■ **Written instruction**: Arrange every line of the records below as a numbered list, leaving out the blank lines.

Records of locating words and elements:

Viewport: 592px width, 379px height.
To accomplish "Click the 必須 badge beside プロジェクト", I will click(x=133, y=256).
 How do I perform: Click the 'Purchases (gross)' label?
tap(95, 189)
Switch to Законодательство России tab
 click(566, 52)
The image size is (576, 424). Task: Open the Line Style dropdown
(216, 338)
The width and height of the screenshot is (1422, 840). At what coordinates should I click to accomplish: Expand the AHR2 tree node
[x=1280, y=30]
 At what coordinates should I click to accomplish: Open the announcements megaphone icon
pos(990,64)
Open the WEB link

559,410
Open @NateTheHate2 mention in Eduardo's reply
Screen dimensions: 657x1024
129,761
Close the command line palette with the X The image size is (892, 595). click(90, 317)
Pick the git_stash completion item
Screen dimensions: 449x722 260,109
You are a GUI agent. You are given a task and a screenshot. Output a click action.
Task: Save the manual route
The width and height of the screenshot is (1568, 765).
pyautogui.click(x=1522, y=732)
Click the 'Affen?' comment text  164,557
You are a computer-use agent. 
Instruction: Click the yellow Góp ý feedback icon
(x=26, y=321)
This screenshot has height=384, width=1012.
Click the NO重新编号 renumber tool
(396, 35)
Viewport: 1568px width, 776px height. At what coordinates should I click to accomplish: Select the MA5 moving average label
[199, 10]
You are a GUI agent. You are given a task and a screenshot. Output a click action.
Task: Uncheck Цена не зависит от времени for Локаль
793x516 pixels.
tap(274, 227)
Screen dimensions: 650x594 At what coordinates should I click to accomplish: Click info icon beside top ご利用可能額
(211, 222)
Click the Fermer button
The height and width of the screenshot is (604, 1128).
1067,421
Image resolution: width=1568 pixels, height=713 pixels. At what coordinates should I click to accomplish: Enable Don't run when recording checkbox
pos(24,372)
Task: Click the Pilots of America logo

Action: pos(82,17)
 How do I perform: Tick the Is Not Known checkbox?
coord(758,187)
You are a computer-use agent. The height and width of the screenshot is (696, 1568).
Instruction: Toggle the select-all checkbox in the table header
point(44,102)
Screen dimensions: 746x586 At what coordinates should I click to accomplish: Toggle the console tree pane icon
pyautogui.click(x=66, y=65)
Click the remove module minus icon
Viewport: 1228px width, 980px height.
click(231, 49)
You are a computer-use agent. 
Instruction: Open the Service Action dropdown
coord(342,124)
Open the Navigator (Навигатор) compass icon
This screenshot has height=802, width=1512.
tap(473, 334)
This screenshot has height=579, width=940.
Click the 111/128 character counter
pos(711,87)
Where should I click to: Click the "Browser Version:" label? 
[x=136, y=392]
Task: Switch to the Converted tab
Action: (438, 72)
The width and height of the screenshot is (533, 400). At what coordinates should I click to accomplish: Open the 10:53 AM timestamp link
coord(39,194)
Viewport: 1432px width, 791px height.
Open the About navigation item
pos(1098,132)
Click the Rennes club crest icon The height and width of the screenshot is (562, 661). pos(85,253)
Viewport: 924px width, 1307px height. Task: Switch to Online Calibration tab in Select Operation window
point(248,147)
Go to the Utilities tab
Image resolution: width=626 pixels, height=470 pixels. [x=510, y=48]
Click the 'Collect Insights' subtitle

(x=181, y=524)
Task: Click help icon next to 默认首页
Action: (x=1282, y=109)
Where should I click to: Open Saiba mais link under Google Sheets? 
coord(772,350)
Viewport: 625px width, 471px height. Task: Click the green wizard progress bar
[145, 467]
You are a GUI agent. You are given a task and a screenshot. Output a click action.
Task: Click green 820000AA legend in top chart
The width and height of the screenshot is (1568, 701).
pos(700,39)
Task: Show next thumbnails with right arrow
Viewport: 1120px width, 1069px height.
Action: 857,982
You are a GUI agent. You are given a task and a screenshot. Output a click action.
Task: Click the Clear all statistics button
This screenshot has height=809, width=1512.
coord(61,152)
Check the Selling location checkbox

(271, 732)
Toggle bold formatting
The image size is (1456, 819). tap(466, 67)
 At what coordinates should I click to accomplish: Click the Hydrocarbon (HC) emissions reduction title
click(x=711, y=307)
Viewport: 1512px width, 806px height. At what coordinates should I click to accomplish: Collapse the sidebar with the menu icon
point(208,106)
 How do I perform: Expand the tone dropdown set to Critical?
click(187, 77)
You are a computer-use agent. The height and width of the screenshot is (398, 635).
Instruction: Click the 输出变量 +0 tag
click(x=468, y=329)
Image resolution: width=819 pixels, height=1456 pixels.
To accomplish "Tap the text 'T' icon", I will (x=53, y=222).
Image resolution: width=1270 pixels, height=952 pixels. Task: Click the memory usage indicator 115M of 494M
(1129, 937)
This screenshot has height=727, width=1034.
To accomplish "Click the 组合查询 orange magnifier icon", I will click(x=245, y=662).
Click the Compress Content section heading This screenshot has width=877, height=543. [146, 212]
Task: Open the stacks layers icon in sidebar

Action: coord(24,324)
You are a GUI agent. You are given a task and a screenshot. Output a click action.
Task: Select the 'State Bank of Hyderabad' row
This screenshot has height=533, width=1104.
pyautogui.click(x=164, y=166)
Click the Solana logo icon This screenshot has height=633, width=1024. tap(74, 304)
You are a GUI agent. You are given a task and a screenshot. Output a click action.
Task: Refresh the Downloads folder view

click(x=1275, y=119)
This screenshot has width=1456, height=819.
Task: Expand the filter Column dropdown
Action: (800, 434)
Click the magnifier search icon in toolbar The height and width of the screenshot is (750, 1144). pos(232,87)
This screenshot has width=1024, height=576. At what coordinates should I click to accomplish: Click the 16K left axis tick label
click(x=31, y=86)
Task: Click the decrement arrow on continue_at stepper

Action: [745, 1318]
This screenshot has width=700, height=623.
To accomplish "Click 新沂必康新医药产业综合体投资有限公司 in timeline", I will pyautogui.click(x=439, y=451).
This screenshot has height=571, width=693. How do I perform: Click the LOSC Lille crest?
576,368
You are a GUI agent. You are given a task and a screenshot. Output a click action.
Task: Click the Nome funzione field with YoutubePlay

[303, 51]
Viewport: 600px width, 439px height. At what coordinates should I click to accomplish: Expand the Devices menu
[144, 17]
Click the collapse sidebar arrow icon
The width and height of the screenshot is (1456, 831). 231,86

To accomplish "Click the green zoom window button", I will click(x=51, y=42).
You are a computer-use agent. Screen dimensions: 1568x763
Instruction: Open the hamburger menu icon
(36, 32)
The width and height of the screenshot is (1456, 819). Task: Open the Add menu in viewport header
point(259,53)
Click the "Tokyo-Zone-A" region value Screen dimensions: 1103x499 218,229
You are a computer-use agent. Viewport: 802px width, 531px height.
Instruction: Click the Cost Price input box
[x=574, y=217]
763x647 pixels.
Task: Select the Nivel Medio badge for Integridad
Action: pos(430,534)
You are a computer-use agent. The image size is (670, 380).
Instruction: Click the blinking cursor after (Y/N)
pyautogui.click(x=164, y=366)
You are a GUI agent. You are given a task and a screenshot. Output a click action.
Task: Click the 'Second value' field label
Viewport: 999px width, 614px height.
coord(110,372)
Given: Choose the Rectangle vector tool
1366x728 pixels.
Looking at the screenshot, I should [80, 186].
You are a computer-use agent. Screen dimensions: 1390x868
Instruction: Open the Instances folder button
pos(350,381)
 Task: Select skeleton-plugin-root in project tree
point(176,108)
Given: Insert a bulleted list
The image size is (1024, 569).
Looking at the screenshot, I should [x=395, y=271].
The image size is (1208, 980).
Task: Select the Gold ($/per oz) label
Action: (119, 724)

■ **Solution for this problem**:
1. Viewport: 592px width, 379px height.
2. To accomplish "Click the 必須 badge beside プロジェクト", I will click(x=133, y=256).
3.  How do I perform: Click the 'Purchases (gross)' label?
4. tap(95, 189)
5. Switch to Законодательство России tab
6.  click(566, 52)
7. The image size is (576, 424). Task: Open the Line Style dropdown
8. (216, 338)
9. The width and height of the screenshot is (1422, 840). At what coordinates should I click to accomplish: Expand the AHR2 tree node
10. [x=1280, y=30]
11.  At what coordinates should I click to accomplish: Open the announcements megaphone icon
12. pos(990,64)
13. Open the WEB link
14. 559,410
15. Open @NateTheHate2 mention in Eduardo's reply
16. Screen dimensions: 657x1024
17. 129,761
18. Close the command line palette with the X The image size is (892, 595). click(90, 317)
19. Pick the git_stash completion item
20. Screen dimensions: 449x722 260,109
21. You are a GUI agent. You are given a task and a screenshot. Output a click action.
22. Task: Save the manual route
23. The width and height of the screenshot is (1568, 765).
24. pyautogui.click(x=1522, y=732)
25. Click the 'Affen?' comment text  164,557
26. You are a computer-use agent. 
27. Instruction: Click the yellow Góp ý feedback icon
28. (x=26, y=321)
29. This screenshot has height=384, width=1012.
30. Click the NO重新编号 renumber tool
31. (396, 35)
32. Viewport: 1568px width, 776px height. At what coordinates should I click to accomplish: Select the MA5 moving average label
33. [199, 10]
34. You are a GUI agent. You are given a task and a screenshot. Output a click action.
35. Task: Uncheck Цена не зависит от времени for Локаль
36. 793x516 pixels.
37. tap(274, 227)
38. Screen dimensions: 650x594 At what coordinates should I click to accomplish: Click info icon beside top ご利用可能額
39. (211, 222)
40. Click the Fermer button
41. The height and width of the screenshot is (604, 1128).
42. 1067,421
43. Image resolution: width=1568 pixels, height=713 pixels. At what coordinates should I click to accomplish: Enable Don't run when recording checkbox
44. pos(24,372)
45. Task: Click the Pilots of America logo
46. Action: pos(82,17)
47.  How do I perform: Tick the Is Not Known checkbox?
48. coord(758,187)
49. You are a computer-use agent. The height and width of the screenshot is (696, 1568).
50. Instruction: Toggle the select-all checkbox in the table header
51. point(44,102)
52. Screen dimensions: 746x586 At what coordinates should I click to accomplish: Toggle the console tree pane icon
53. pyautogui.click(x=66, y=65)
54. Click the remove module minus icon
55. Viewport: 1228px width, 980px height.
56. click(231, 49)
57. You are a computer-use agent. 
58. Instruction: Open the Service Action dropdown
59. coord(342,124)
60. Open the Navigator (Навигатор) compass icon
61. This screenshot has height=802, width=1512.
62. tap(473, 334)
63. This screenshot has height=579, width=940.
64. Click the 111/128 character counter
65. pos(711,87)
66. Where should I click to: Click the "Browser Version:" label? 
67. [x=136, y=392]
68. Task: Switch to the Converted tab
69. Action: (438, 72)
70. The width and height of the screenshot is (533, 400). At what coordinates should I click to accomplish: Open the 10:53 AM timestamp link
71. coord(39,194)
72. Viewport: 1432px width, 791px height.
73. Open the About navigation item
74. pos(1098,132)
75. Click the Rennes club crest icon The height and width of the screenshot is (562, 661). pos(85,253)
76. Viewport: 924px width, 1307px height. Task: Switch to Online Calibration tab in Select Operation window
77. point(248,147)
78. Go to the Utilities tab
79. Image resolution: width=626 pixels, height=470 pixels. [x=510, y=48]
80. Click the 'Collect Insights' subtitle
81. (x=181, y=524)
82. Task: Click help icon next to 默认首页
83. Action: (x=1282, y=109)
84. Where should I click to: Open Saiba mais link under Google Sheets? 
85. coord(772,350)
86. Viewport: 625px width, 471px height. Task: Click the green wizard progress bar
87. [145, 467]
88. You are a GUI agent. You are given a task and a screenshot. Output a click action.
89. Task: Click green 820000AA legend in top chart
90. The width and height of the screenshot is (1568, 701).
91. pos(700,39)
92. Task: Show next thumbnails with right arrow
93. Viewport: 1120px width, 1069px height.
94. Action: 857,982
95. You are a GUI agent. You are given a task and a screenshot. Output a click action.
96. Task: Click the Clear all statistics button
97. This screenshot has height=809, width=1512.
98. coord(61,152)
99. Check the Selling location checkbox
100. (271, 732)
101. Toggle bold formatting
102. The image size is (1456, 819). tap(466, 67)
103.  At what coordinates should I click to accomplish: Click the Hydrocarbon (HC) emissions reduction title
104. click(x=711, y=307)
105. Viewport: 1512px width, 806px height. At what coordinates should I click to accomplish: Collapse the sidebar with the menu icon
106. point(208,106)
107.  How do I perform: Expand the tone dropdown set to Critical?
108. click(187, 77)
109. You are a computer-use agent. The height and width of the screenshot is (398, 635).
110. Instruction: Click the 输出变量 +0 tag
111. click(x=468, y=329)
112. Image resolution: width=819 pixels, height=1456 pixels.
113. To accomplish "Tap the text 'T' icon", I will (x=53, y=222).
114. Image resolution: width=1270 pixels, height=952 pixels. Task: Click the memory usage indicator 115M of 494M
115. (1129, 937)
116. This screenshot has height=727, width=1034.
117. To accomplish "Click the 组合查询 orange magnifier icon", I will click(x=245, y=662).
118. Click the Compress Content section heading This screenshot has width=877, height=543. [146, 212]
119. Task: Open the stacks layers icon in sidebar
120. Action: coord(24,324)
121. You are a GUI agent. You are given a task and a screenshot. Output a click action.
122. Task: Select the 'State Bank of Hyderabad' row
123. This screenshot has height=533, width=1104.
124. pyautogui.click(x=164, y=166)
125. Click the Solana logo icon This screenshot has height=633, width=1024. tap(74, 304)
126. You are a GUI agent. You are given a task and a screenshot. Output a click action.
127. Task: Refresh the Downloads folder view
128. click(x=1275, y=119)
129. This screenshot has width=1456, height=819.
130. Task: Expand the filter Column dropdown
131. Action: (800, 434)
132. Click the magnifier search icon in toolbar The height and width of the screenshot is (750, 1144). pos(232,87)
133. This screenshot has width=1024, height=576. At what coordinates should I click to accomplish: Click the 16K left axis tick label
134. click(x=31, y=86)
135. Task: Click the decrement arrow on continue_at stepper
136. Action: [745, 1318]
137. This screenshot has width=700, height=623.
138. To accomplish "Click 新沂必康新医药产业综合体投资有限公司 in timeline", I will pyautogui.click(x=439, y=451).
139. This screenshot has height=571, width=693. How do I perform: Click the LOSC Lille crest?
140. 576,368
141. You are a GUI agent. You are given a task and a screenshot. Output a click action.
142. Task: Click the Nome funzione field with YoutubePlay
143. [303, 51]
144. Viewport: 600px width, 439px height. At what coordinates should I click to accomplish: Expand the Devices menu
145. [144, 17]
146. Click the collapse sidebar arrow icon
147. The width and height of the screenshot is (1456, 831). 231,86
148. To accomplish "Click the green zoom window button", I will click(x=51, y=42).
149. You are a computer-use agent. Screen dimensions: 1568x763
150. Instruction: Open the hamburger menu icon
151. (36, 32)
152. The width and height of the screenshot is (1456, 819). Task: Open the Add menu in viewport header
153. point(259,53)
154. Click the "Tokyo-Zone-A" region value Screen dimensions: 1103x499 218,229
155. You are a computer-use agent. Viewport: 802px width, 531px height.
156. Instruction: Click the Cost Price input box
157. [x=574, y=217]
158. 763x647 pixels.
159. Task: Select the Nivel Medio badge for Integridad
160. Action: pos(430,534)
161. You are a computer-use agent. The image size is (670, 380).
162. Instruction: Click the blinking cursor after (Y/N)
163. pyautogui.click(x=164, y=366)
164. You are a GUI agent. You are given a task and a screenshot. Output a click action.
165. Task: Click the 'Second value' field label
166. Viewport: 999px width, 614px height.
167. coord(110,372)
168. Given: Choose the Rectangle vector tool
169. 1366x728 pixels.
170. Looking at the screenshot, I should [80, 186].
171. You are a computer-use agent. Screen dimensions: 1390x868
172. Instruction: Open the Instances folder button
173. pos(350,381)
174.  Task: Select skeleton-plugin-root in project tree
175. point(176,108)
176. Given: Insert a bulleted list
177. The image size is (1024, 569).
178. Looking at the screenshot, I should [x=395, y=271].
179. The image size is (1208, 980).
180. Task: Select the Gold ($/per oz) label
181. Action: (119, 724)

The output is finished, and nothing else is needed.